Input Start Marker
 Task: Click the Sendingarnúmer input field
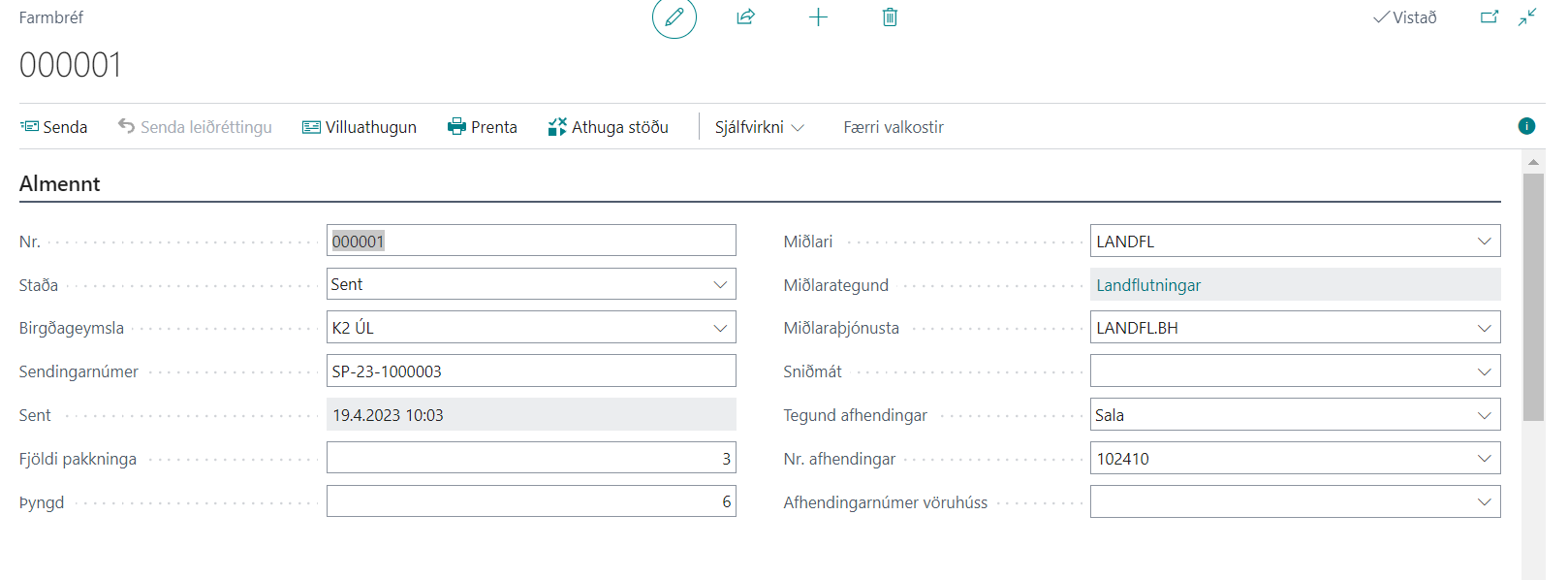(x=530, y=371)
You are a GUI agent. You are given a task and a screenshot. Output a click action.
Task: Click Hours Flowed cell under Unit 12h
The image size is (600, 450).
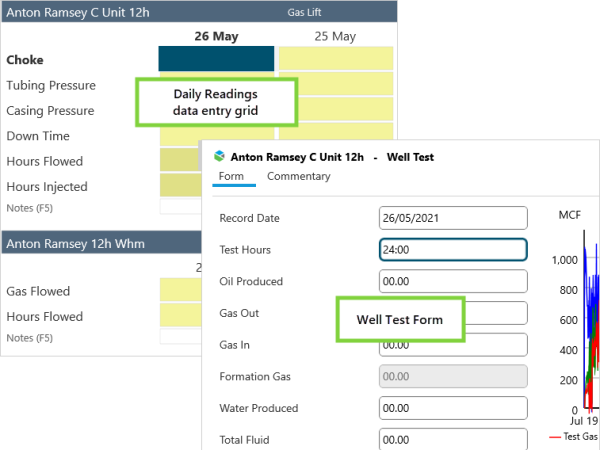[179, 161]
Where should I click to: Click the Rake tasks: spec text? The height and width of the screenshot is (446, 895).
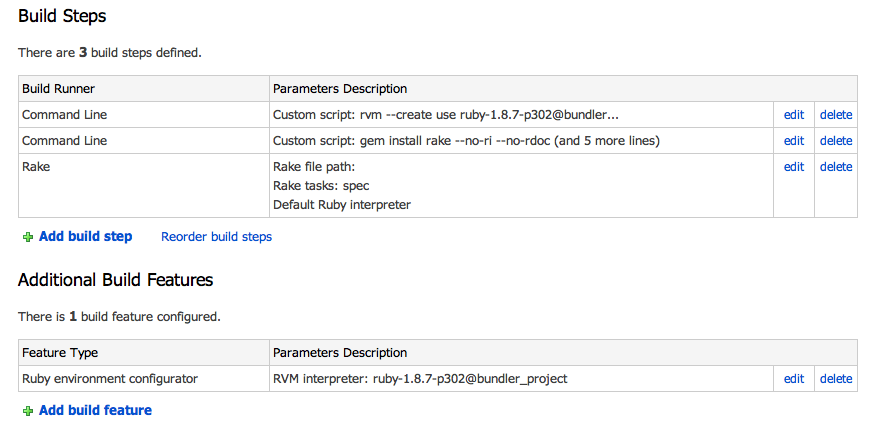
Input End Marker
» **Task item**
If an entry holds a picture, leave the picture out and repeat the rest exactly.

» **Solution to the problem**
 Task: Click the Sendingarnúmer input field
(x=530, y=371)
You are a GUI agent. You are given a task and a screenshot. Output a click action.
Task: Click Hours Flowed cell under Unit 12h
The image size is (600, 450).
[179, 161]
Where should I click to: Click the Rake tasks: spec text? The height and width of the screenshot is (446, 895).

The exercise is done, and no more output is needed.